Question: (closed) Direction to take in presenting RNA-seq data
0
gravatar for Muha0216
6 months ago by
Muha02160
Muha02160 wrote:

hi i really need advise, kind of in a dilemma.

my RNA-seq data has shown about 430 DEGs based on cut off of 2 fold change, and p-value <0.05. That seems like a reasonable and adequate amount of DEGs to study on further but i am in a dilemma when it comes to presenting the GO or pathway analyses. None of the GO/pathway terms are significantly enriched based on Q value. I am trying to reduce fold change to 1.5 fold hoping more DEGs would get me higher chance of enrichment in GO/Pathway analyses so that remains to be seen.

In the event that none of these terms are enriched even upon lowering cutoff, what is the best approach to take in presenting the RNA-SEQ data? I cant even say that for example ''genes involved in metastasis process'' is signicantly enriched because i have some DEGs scattered across the terms in bits and pieces.

The only way i can think of presenting the data is to just put a table indicating all the DEGs and their fold change/P values, followed by a validation of some of the genes by RT-PCR. Any better ideas on the direction i should take from here?

rna-seq • 403 views
ADD COMMENTlink modified 5 months ago by Biostar ♦♦ 20 • written 6 months ago by Muha02160
2

Hi, please do not double post. Your other thread is here: RNA-SEQ: Lowering fold change cutoff from 2 to 1.5.

Closing this. You can edit the text of your original post, if you wish.

Kevin

ADD REPLYlink written 6 months ago by Kevin Blighe28k

I don't think these are the same question, Kevin.

ADD REPLYlink written 6 months ago by Ram17k

yes Ram is correct. this is not a double post. i just needed advise on direction to take post rna-seq results.

ADD REPLYlink written 6 months ago by Muha02160

Not sure. Your other question is virtually contained within this question (above), with some extra details added. You could have edited your previous question.

ADD REPLYlink written 6 months ago by Kevin Blighe28k
1

You could have acknowledged, in addition, the contribution of Grant's comment in your other question prior to opening another question (I was the one who up-voted his comment, as I deemed it helpful).

Best wishes, Kevin

ADD REPLYlink written 6 months ago by Kevin Blighe28k
1

Kevin, IMO this is a follow up to OP's previous question. OP should definitely have responded to posts there, and this follow up is as weak as it gets - especially because it shows OP is fine with tweaking data to show more dramatic results than those actually obtained. But this does not preclude this question from being a follow up. I think a new post was better than editing their original post, given their original post is a lot more relevant than this one.

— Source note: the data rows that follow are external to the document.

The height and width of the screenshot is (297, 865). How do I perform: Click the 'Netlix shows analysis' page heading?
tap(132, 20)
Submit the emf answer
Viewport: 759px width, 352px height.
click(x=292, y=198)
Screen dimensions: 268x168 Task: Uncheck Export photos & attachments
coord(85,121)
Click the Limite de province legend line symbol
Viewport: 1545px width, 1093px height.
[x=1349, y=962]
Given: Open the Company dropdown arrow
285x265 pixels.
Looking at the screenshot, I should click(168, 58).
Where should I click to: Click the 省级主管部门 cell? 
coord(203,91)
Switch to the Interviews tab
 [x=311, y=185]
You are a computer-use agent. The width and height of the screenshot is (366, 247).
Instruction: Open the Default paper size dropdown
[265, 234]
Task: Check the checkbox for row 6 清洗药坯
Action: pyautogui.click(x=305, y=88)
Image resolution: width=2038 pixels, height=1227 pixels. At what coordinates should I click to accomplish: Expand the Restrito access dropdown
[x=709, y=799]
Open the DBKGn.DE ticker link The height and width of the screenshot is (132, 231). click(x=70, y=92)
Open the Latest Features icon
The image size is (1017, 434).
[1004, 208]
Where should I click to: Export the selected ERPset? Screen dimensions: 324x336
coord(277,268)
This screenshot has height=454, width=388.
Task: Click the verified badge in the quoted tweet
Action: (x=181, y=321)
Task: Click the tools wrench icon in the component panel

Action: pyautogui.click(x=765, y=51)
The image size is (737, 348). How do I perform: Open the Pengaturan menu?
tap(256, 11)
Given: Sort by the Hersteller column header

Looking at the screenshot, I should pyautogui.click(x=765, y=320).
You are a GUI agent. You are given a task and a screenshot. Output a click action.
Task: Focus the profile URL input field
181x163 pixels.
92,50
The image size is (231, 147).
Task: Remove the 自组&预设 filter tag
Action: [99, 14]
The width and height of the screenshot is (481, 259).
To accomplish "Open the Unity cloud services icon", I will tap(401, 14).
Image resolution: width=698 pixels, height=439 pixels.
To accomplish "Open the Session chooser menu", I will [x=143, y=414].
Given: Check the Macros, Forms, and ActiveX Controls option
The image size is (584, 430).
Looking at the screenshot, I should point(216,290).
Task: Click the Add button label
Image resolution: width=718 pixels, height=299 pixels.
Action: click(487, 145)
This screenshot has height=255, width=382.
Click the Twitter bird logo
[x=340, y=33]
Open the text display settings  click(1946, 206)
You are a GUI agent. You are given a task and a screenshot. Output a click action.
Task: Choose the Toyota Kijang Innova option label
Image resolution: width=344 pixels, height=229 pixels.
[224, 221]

ADD REPLYlink written 6 months ago by Ram17k

How is that tweaking data? Isint it common practice to lower down cut off to a minimum of 1.5 if no substantial data can be jnterpreted from a more stringent cutoff? It would be an entirely different story if i also lower stringency of p value which clearly i am not.

Also im not sure if you are a biologist. But even a fold change increase of 1.5 can be very significant, for receptors or ligands or even kinases in terms of changing biological processes. So i dont think im going overboard on this one.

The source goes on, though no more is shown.